* _Document extract_:

[Start of section]

'Cartoonish circus': Iran, Israel trade barbs as Netanyahu brandishes Iranian drone
Israeli Prime Minister Benjamin Netanyahu traded barbs with Iranian Foreign Minister Mohammad Javad Zarif at a conference on Sunday, with Netanyahu saying Zarif "lies with eloquence".
Addressing the audience at the annual Munich Security Conference, Netanyahu said Zarif, who was due to speak after him, was the "smooth-talking mouthpiece of Iran's regime".
Tensions between the regional rivals mounted last week after Israel launched air raids against Iranian targets in Syria – the first known direct confrontation between the two nations' militaries.
An Israeli F-16 fighter jet was shot down by Syrian air defences during the raids. which came after Israel said it had downed an Iranian drone entering its territory from Syria. The pilots ejected over northern Israel.
Holding up what he said was a remnant of the downed drone during his speech, Netanyahu said: "Mr Zarif, do you recognise this? You should, it's yours. You can take back a message to the tyrants of Tehran: do not test Israel's resolve."
In response, Zarif slammed what he called Netanyahu’s "cartoonish circus," adding it "does not even deserve the dignity of a response".
Netanyahu reiterated his position that Iran was the greatest threat to world security, and referred to Iran’s allies in Yemen, Syria, Iraq, Lebanon and Gaza as a "noose of terror around our neck".
"We will act without hesitation to defend ourselves and we will act if necessary," he said, "not just against Iran's proxies that are attacking us but against Iran itself."
Iran has offered support to Shia militias in Iraq and Yemen, to Hamas in Gaza and to the Lebanese Hezbollah. Now, with the Syrian government of Bashar al-Assad gaining ground in its eight-year civil war with Iranian and Russian support, Israel fears Tehran will seek to build a permanent presence in its northern neighbour.
Netanyahu also called on world powers to scrap the 2015 Iran deal which eased economic sanctions on Iran in return for curbing its nuclear weapons programme.
"It's time to stop them now," Netanyahu said. "They're aggressive, they are developing ballistic missiles, they're not inspecting, they have a free highway to massive [uranium] enrichment."
European powers including Britain, France, Germany and Russia who were party to the accord have argued that Iran is complying with the agreement and are against tearing it up, something US President Donald Trump has said he favours.
Also speaking at the conference, Russian Senator Aleksey Pushkov and former US secretary of state John Kerry, who helped finalise the agreement, criticised moves to end the deal.

[End of section]

(Stored data entries)
[Start of section]

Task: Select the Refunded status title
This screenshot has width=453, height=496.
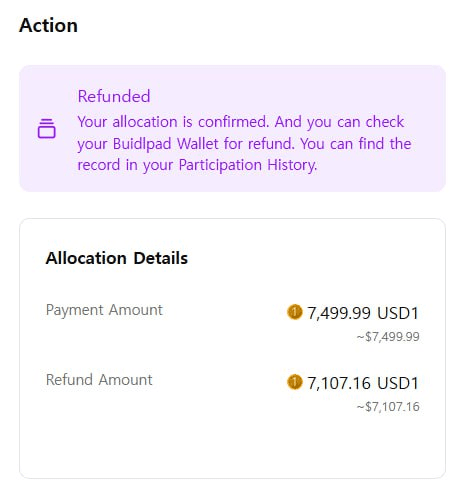Action: point(114,96)
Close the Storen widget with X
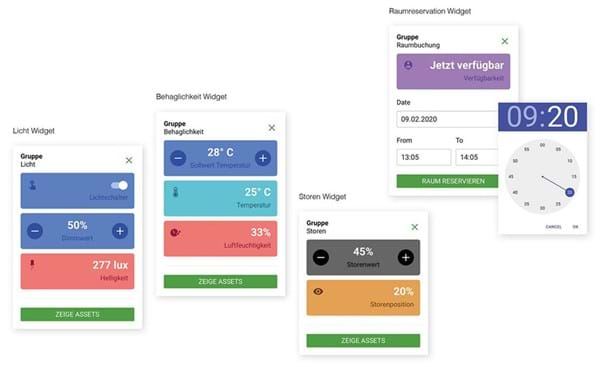The height and width of the screenshot is (367, 600). click(414, 227)
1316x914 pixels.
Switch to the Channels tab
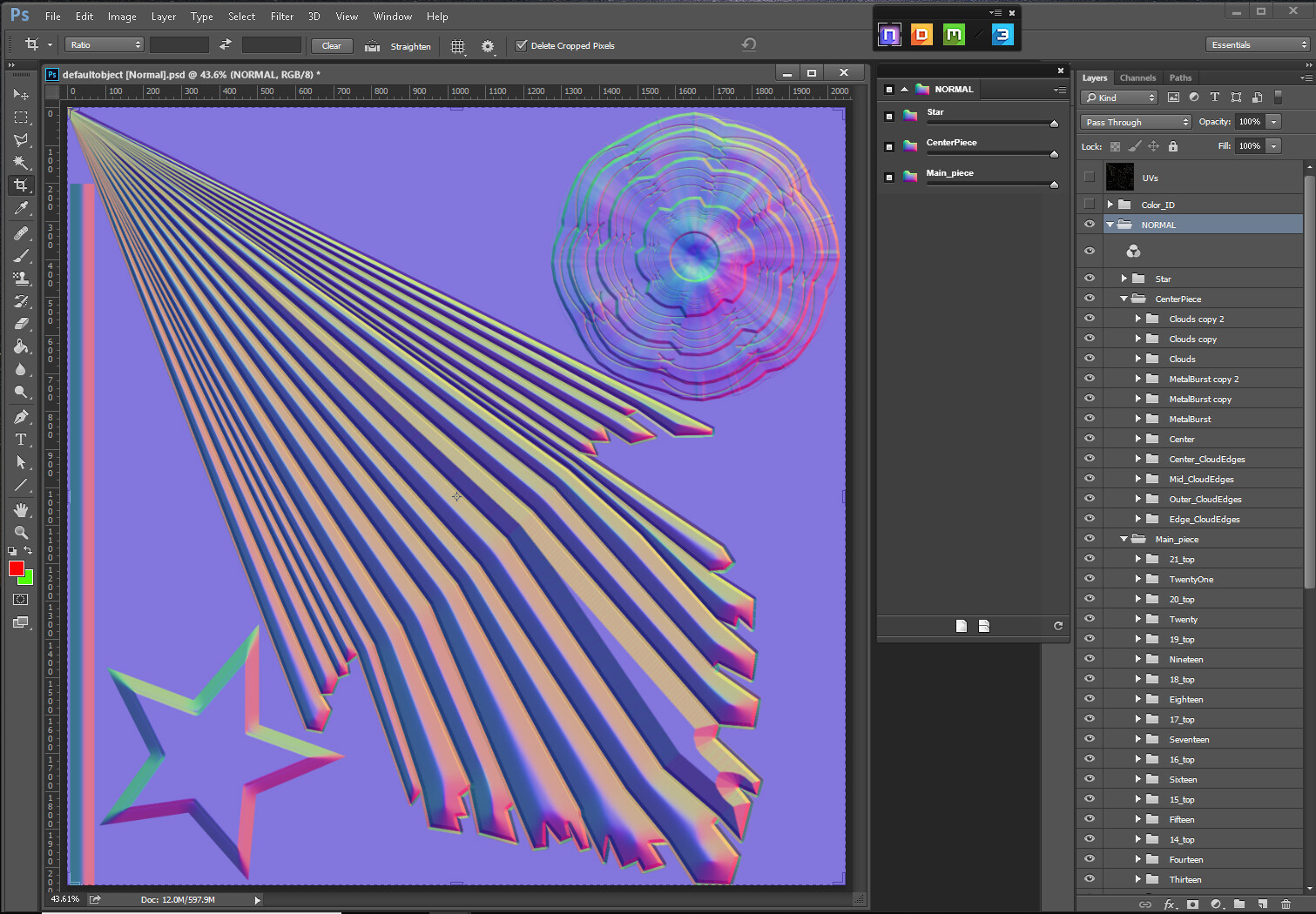1137,77

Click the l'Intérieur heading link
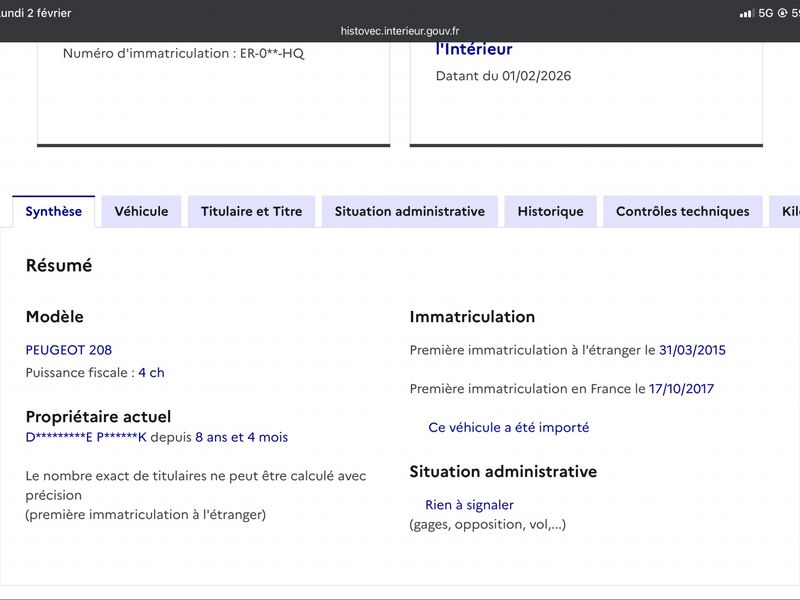[x=474, y=49]
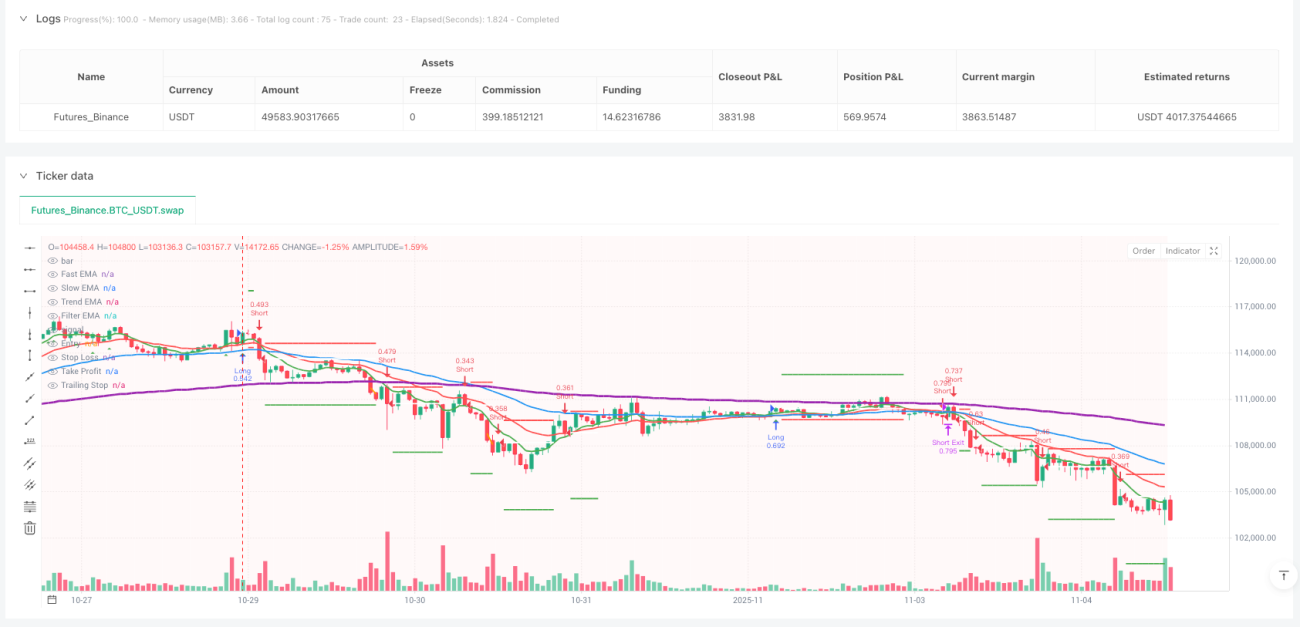Toggle the chart fullscreen icon
Image resolution: width=1300 pixels, height=627 pixels.
1213,251
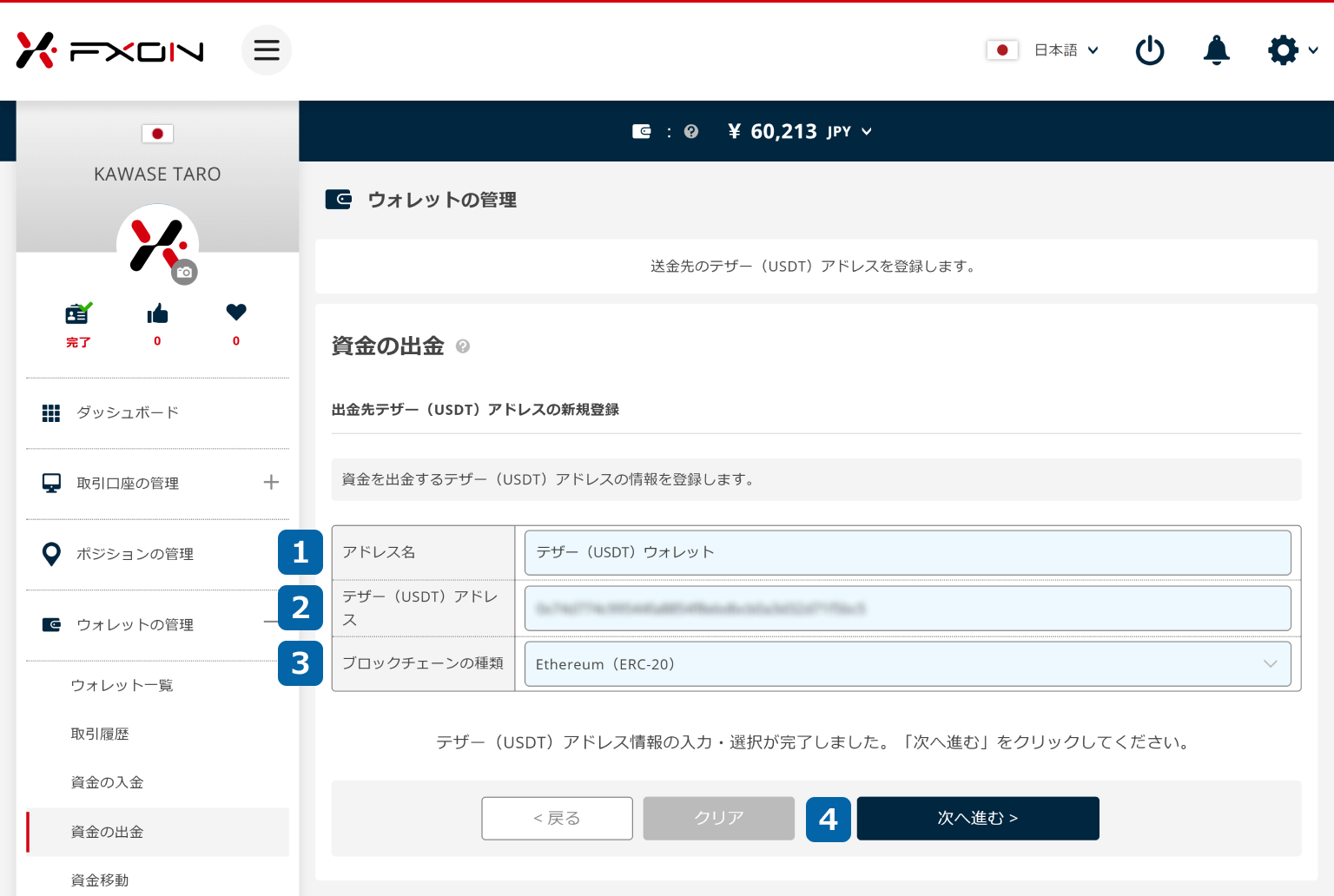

[End of section]

* _Work order 1_: In the article on the Netanyahu–Zarif exchange, what did Netanyahu hold up during his speech?
* _Work order 2_: Continue the article on the Netanyahu–Zarif exchange.
These records were drawn from a separate source.

* _Written answer 1_: He held up what he said was a remnant of the downed Iranian drone.

* _Written answer 2_:
Kerry said it was "fundamentally not accurate" that Iran could obtain a nuclear weapon within the 15-year period when the deal ends.
"If your house is on fire, are you going to refuse to put it out because you are concerned it will light on fire again in 15 years? Or are you going to put it out and use the intervening time to prevent it ever catching fire again?" Kerry said.
Israel’s ‘so-called invincibility has crumbled’
During his address, Zarif said the downing of the Israeli jet last week shattered Israel's "so-called invincibility".
He also attacked Israel for using "aggression as a policy" and accused it of "mass reprisals against its neighbours and daily incursions into Syria, Lebanon".
"[Netanyahu’s] entire speech was trying to evade the issue," Zarif said. "What has happened in the past several days is the so-called invincibility of [Israel] has crumbled."
Zarif said the US was using the conference to "revive hysteria" against Iran. On Saturday, US National Security Advisor HR McMaster said Iran was arming a "network of proxies" that "is becoming more and more capable as Iran seeds more and more ... destructive weapons into these networks".
Zarif denied Israeli claims that Iran seeks to be a regional power, saying "we do not want to be the hegemon in the region ... we believe the era of hegemony has passed, regionally and globally.
"We have been on the right side of history – fighting Saddam [Hussein], fighting the Taliban, fighting Daesh, fighting al-Nusra," he said, referring to Islamic State using the Arabic acronym, Daesh. Jabhat al-Nusra is the former name of the Syrian rebel group previously linked to l-Qaeda.
"We propose creating a strong region rather than a strongman in the region."